* _Given task_: Copy the stretch of material from the line containing "Collapse the Activity runs section" through the line containing "will (x=288, y=409).", replacing "section" with "panel" and changing nothing else.

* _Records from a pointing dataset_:

— BEGIN —

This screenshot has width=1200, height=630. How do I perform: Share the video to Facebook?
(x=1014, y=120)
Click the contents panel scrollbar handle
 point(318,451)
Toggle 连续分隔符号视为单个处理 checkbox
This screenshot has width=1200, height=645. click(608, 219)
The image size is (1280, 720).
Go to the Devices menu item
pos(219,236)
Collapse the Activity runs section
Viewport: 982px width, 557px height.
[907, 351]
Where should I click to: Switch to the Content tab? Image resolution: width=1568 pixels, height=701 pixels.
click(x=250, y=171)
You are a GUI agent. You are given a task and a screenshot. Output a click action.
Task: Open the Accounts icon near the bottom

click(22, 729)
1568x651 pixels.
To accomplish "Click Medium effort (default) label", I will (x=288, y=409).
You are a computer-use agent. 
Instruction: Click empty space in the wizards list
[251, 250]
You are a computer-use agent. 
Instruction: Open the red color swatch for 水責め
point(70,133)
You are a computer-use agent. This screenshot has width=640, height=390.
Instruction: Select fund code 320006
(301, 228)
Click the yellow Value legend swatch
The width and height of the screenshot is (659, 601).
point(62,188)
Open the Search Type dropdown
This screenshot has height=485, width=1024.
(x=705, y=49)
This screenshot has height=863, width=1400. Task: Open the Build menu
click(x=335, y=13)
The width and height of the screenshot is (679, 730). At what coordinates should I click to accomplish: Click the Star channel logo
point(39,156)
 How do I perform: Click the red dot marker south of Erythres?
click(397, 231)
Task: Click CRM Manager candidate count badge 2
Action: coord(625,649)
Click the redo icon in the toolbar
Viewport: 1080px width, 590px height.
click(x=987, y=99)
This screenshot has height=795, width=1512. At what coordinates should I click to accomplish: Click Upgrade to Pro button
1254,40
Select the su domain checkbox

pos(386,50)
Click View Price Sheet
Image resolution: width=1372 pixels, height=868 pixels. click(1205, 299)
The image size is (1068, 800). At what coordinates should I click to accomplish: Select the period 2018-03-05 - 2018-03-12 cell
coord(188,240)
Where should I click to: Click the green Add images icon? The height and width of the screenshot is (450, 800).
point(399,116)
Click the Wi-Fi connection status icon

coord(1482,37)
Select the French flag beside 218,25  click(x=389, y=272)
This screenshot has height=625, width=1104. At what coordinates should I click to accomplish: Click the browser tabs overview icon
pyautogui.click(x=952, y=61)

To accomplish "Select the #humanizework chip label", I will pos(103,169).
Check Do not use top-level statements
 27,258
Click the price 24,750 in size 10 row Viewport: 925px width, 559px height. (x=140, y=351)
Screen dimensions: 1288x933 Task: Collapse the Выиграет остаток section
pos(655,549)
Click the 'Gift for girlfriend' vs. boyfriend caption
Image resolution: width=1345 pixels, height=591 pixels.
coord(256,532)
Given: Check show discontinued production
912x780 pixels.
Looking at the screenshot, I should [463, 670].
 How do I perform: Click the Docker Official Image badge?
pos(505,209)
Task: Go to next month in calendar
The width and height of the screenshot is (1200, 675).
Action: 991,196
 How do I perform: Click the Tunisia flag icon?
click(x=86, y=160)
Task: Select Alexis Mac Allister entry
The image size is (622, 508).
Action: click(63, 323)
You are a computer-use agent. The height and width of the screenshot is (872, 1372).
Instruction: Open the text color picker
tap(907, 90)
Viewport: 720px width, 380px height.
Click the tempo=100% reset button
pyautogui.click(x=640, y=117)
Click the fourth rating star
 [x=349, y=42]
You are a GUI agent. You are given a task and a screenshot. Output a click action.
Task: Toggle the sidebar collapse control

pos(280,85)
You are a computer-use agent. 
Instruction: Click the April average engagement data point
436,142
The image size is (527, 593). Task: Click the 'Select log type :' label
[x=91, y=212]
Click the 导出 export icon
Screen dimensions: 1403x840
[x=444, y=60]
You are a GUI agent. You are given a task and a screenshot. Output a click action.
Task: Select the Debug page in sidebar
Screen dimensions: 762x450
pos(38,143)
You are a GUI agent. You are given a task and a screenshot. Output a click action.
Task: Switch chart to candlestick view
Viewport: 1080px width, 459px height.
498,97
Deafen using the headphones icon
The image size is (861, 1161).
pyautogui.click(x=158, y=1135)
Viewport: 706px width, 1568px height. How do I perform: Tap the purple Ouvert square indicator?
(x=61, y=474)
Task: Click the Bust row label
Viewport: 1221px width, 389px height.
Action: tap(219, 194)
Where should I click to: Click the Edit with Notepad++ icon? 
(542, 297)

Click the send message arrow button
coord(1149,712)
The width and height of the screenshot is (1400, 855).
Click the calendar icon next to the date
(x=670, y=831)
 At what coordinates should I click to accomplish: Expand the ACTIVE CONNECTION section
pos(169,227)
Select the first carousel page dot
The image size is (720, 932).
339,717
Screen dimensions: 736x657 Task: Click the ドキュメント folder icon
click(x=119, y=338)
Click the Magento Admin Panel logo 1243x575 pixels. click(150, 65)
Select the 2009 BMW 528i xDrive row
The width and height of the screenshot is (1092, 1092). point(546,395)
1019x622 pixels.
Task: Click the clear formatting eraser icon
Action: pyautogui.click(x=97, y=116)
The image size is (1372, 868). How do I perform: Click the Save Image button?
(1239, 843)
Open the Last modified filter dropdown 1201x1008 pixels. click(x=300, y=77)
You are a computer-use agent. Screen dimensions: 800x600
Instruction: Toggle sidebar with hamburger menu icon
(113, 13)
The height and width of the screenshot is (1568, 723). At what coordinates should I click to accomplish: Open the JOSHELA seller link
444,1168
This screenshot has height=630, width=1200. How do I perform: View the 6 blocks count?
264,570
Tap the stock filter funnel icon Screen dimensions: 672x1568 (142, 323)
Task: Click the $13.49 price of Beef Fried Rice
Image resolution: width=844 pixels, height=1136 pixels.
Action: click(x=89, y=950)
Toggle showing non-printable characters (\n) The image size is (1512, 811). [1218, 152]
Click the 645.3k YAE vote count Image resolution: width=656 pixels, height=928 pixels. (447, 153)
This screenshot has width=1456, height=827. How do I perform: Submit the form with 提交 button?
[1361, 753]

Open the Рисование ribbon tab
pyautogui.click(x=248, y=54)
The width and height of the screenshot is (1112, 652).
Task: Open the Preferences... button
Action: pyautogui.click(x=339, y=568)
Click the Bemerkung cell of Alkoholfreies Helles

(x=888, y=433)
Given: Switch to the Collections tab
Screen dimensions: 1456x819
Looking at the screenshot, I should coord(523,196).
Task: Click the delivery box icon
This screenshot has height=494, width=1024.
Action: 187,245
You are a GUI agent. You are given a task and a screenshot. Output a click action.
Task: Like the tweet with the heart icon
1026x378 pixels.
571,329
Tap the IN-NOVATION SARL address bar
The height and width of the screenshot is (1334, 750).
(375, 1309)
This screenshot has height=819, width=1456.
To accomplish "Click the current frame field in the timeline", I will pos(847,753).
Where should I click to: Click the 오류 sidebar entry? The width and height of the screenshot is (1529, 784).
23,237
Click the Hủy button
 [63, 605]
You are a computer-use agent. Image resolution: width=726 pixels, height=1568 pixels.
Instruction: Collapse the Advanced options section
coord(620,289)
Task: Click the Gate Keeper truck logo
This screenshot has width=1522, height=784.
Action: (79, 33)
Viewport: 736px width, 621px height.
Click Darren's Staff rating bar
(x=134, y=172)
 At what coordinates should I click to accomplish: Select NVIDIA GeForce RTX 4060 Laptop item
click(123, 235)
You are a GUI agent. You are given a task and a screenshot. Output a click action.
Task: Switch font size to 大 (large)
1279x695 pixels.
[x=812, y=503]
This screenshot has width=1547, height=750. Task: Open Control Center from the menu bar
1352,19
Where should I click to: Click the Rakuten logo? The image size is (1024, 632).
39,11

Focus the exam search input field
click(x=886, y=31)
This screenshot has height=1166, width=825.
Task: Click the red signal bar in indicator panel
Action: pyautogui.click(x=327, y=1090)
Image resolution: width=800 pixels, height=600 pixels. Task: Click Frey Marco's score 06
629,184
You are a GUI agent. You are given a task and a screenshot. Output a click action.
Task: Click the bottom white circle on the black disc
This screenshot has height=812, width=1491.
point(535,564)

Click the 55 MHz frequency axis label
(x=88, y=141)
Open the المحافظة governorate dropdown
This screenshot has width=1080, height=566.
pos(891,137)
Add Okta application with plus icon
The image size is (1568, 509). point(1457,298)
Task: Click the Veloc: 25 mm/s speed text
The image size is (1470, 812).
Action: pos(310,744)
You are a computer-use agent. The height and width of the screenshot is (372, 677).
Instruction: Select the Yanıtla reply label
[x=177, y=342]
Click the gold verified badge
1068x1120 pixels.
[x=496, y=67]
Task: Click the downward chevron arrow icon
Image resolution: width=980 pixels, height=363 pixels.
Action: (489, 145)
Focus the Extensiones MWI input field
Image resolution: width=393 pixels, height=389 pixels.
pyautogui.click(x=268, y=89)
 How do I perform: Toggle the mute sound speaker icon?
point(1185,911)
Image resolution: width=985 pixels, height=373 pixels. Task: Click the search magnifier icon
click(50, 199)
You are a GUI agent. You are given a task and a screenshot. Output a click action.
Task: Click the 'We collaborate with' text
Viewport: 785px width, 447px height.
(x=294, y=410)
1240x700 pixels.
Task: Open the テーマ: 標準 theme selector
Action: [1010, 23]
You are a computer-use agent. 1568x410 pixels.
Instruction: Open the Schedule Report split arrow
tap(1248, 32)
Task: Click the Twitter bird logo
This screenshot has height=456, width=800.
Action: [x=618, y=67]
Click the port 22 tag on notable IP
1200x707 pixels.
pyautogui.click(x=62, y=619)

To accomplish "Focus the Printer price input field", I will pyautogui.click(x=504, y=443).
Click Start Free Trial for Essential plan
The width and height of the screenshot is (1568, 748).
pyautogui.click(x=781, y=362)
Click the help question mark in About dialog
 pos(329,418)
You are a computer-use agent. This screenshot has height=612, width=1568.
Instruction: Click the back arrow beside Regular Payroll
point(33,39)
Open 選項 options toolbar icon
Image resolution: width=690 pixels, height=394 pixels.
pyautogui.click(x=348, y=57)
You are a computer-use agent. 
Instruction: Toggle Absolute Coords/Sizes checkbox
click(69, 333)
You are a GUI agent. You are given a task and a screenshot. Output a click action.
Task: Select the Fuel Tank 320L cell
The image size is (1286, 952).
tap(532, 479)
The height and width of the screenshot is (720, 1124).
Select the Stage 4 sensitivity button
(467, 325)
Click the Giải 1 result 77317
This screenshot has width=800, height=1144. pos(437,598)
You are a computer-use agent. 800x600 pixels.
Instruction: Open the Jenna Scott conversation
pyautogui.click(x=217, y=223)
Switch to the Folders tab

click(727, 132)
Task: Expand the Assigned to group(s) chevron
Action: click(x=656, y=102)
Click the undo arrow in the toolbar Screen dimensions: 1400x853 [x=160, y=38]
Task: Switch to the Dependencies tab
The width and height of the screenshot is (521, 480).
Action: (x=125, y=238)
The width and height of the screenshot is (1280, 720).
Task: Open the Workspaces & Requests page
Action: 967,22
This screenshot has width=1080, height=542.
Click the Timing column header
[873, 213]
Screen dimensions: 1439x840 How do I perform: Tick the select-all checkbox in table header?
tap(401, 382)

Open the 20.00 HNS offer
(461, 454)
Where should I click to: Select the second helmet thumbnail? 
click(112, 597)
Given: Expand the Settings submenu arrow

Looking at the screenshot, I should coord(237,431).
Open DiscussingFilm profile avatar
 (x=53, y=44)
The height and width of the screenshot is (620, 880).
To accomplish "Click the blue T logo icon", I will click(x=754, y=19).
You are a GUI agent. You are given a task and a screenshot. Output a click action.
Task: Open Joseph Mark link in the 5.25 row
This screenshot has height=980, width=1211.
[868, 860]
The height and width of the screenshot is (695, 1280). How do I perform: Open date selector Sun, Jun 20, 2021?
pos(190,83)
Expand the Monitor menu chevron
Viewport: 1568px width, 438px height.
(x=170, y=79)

— END —

* _Solution to the problem_:
Collapse the Activity runs panel
Viewport: 982px width, 557px height.
[907, 351]
Where should I click to: Switch to the Content tab? Image resolution: width=1568 pixels, height=701 pixels.
click(x=250, y=171)
You are a GUI agent. You are given a task and a screenshot. Output a click action.
Task: Open the Accounts icon near the bottom

click(22, 729)
1568x651 pixels.
To accomplish "Click Medium effort (default) label", I will (x=288, y=409).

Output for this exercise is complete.